New Cybersecurity Management Obligations and Liabilities under NIS2 Directive

The Directive (EU) 2022/2555 on measures for a common level of cybersecurity across the Union (the “NIS2 Directive“) was published in December 2022 and entered into force on 16 January 2023. It repealed the previous Directive (EU) 2016/1148 on measures for a high common level of security of network and information systems across the Union, known as the “NIS Directive.”

The NIS2 Directive introduced additional cybersecurity risk management measures and reporting obligations compared to the NIS Directive. The purpose of the NIS2 Directive is to establish common cybersecurity requirements and the implementation of cybersecurity measures across the EU (European Union).

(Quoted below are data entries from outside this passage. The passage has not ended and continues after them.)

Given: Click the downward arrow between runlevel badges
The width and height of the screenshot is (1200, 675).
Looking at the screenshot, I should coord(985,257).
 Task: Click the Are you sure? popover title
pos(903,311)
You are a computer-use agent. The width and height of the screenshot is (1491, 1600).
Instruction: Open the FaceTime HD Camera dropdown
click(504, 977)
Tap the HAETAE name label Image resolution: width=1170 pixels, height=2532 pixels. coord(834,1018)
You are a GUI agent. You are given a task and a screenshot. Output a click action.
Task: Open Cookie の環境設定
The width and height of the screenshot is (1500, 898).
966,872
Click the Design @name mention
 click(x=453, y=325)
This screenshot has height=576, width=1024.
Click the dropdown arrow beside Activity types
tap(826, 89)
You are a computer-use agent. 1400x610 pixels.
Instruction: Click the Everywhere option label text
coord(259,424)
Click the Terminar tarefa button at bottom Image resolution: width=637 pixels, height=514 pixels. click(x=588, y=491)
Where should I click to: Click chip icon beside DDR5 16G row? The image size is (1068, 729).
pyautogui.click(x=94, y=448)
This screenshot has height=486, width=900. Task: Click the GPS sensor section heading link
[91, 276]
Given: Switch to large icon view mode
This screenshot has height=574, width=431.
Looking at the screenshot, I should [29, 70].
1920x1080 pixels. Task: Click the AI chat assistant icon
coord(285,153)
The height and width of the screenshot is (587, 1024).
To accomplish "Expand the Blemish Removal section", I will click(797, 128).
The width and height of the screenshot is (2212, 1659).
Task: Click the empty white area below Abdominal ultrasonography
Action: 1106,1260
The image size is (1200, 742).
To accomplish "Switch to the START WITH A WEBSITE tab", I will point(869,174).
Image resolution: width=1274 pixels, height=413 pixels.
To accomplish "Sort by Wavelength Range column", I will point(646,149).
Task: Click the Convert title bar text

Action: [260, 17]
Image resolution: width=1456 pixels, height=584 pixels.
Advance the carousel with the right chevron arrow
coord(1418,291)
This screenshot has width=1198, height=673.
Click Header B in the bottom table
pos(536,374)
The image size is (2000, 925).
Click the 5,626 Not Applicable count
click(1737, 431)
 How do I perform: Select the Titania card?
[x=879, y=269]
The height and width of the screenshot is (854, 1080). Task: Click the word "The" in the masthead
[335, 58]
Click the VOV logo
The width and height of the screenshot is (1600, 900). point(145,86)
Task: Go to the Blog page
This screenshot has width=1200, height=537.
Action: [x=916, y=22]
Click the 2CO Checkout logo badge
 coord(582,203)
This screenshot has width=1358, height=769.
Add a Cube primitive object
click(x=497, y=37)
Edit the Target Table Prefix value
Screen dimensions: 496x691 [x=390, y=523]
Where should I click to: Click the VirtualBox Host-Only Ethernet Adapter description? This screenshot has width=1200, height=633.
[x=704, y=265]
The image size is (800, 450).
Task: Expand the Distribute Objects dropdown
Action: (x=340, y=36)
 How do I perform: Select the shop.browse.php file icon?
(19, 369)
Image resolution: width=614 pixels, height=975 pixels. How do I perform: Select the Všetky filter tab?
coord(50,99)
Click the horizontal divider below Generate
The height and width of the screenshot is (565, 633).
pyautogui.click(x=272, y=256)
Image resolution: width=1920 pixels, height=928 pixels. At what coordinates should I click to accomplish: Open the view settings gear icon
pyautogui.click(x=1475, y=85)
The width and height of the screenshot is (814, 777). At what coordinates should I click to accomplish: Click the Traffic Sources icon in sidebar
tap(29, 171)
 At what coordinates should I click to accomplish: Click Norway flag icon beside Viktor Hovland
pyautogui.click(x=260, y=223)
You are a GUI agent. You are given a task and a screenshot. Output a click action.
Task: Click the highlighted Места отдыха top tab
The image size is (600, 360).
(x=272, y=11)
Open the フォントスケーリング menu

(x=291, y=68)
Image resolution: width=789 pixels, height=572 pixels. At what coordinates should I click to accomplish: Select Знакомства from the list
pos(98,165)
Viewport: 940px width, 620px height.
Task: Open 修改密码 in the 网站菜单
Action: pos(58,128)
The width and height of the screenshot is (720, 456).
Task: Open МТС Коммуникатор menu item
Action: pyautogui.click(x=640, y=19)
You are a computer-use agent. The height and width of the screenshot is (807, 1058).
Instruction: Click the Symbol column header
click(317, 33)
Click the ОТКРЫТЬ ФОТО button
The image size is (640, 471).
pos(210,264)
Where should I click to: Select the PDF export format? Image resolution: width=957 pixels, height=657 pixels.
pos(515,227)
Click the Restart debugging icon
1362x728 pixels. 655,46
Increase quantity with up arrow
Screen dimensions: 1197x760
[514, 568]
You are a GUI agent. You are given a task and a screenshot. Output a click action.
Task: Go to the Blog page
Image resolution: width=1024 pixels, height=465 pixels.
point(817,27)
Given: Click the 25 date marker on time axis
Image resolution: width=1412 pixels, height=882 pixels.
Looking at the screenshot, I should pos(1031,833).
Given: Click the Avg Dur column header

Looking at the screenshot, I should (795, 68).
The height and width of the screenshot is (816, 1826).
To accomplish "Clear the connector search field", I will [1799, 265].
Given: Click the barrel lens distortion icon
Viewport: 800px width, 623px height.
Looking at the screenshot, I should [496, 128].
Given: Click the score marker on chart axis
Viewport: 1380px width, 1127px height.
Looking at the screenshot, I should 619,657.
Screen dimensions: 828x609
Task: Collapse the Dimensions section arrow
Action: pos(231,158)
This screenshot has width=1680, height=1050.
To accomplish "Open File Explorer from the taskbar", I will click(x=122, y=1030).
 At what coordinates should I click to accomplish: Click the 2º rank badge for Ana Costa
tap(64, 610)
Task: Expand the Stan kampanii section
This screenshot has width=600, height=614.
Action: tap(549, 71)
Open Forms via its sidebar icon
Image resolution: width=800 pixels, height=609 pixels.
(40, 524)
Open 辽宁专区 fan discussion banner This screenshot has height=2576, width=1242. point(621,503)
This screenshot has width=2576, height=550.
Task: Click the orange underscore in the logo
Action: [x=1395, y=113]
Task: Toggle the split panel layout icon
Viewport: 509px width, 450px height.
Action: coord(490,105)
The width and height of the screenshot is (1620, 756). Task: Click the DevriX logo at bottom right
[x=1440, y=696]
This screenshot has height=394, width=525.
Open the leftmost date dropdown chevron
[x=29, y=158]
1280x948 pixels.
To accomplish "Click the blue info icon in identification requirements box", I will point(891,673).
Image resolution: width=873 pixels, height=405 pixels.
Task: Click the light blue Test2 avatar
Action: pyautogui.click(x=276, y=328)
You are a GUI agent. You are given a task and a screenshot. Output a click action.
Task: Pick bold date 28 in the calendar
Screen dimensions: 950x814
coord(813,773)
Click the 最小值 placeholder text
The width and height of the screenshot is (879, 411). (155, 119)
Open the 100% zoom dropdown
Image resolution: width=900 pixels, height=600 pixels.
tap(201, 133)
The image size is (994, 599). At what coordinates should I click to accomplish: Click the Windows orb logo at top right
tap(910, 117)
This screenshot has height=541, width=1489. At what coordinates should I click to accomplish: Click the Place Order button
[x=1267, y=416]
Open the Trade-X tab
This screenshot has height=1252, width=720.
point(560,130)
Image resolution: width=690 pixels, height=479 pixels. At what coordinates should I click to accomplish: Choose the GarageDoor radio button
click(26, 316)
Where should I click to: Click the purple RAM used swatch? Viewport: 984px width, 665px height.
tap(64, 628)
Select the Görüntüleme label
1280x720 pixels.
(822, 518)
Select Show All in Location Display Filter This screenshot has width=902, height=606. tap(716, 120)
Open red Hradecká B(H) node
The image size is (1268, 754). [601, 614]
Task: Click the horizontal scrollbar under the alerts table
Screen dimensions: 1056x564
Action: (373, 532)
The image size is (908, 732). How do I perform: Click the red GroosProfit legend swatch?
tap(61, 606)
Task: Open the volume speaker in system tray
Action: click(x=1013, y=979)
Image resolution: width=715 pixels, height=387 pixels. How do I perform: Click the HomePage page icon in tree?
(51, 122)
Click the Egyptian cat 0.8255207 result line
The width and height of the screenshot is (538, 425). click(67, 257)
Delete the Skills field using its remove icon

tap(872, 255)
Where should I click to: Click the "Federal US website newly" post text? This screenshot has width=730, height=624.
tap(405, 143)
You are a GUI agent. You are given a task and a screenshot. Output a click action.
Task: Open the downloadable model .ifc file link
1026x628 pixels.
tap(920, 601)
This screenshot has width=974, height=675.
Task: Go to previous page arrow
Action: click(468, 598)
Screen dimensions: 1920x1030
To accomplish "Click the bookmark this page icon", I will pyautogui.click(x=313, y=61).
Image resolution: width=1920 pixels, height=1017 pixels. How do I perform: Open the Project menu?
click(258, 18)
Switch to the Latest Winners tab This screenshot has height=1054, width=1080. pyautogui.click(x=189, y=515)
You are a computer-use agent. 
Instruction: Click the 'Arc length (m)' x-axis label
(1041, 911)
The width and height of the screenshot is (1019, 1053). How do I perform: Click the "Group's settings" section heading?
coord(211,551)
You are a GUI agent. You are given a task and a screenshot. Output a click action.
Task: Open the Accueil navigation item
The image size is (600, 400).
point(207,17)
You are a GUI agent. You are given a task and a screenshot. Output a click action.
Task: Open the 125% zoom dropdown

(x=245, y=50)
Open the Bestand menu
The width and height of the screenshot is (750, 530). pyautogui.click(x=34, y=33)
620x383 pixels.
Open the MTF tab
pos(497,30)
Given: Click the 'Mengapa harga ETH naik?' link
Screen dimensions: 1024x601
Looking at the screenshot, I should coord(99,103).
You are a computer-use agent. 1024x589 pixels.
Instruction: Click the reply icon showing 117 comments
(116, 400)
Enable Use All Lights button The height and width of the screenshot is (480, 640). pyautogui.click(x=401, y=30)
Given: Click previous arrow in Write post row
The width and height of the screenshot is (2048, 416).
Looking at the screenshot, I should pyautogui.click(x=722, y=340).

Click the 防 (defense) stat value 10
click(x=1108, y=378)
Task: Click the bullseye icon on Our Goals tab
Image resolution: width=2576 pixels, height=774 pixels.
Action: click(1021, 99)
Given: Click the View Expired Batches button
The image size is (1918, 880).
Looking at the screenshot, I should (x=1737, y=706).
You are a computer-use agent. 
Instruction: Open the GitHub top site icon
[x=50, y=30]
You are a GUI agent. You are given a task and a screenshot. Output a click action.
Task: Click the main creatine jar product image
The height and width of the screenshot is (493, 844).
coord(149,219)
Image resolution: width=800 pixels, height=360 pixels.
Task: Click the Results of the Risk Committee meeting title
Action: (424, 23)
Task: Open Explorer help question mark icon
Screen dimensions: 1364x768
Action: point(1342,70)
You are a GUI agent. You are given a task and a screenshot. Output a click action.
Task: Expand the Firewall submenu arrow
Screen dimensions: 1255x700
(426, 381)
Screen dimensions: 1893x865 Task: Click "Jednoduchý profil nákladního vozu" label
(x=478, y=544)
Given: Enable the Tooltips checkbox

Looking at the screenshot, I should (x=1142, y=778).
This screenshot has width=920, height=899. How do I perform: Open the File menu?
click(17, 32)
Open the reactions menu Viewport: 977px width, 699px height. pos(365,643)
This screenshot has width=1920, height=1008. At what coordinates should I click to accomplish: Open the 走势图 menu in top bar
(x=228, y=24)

Obligations and Liability of Management Bodies

The NIS2 Directive provides for new obligations and liabilities at the management level to enhance cybersecurity. These new obligations necessitate cybersecurity awareness among the management of the entities concerned.

There are two categories of entities that fall within the scope of the NIS2 Directive: important and essential entities. A wide range of organizations and sectors, such as energy, transportation, healthcare, financial market infrastructures, drinking water, public administration, among others, have been included in the scope of the NIS2 Directive. By 17 April 2025, Member States shall establish a list of essential and important entities.

According to Article 20 of the NIS2 Directive, the management bodies of essential and important entities must approve the cybersecurity risk management measures taken within their entities. Management bodies are also responsible for overseeing the implementation of those measures. Failure to comply with these obligations may trigger the liability of the management bodies under the same Article.

Under the NIS2 Directive, management bodies are also required to familiarise themselves with cybersecurity and possess sufficient knowledge and skills to identify cyber-related risks and their impact. Article 21 of the NIS2 Directive mandates entities to adopt appropriate and proportionate technical, operational, and organisational measures to manage cyber risks and prevent or minimize the impact of cyber incidents on the recipients of their services and on other services.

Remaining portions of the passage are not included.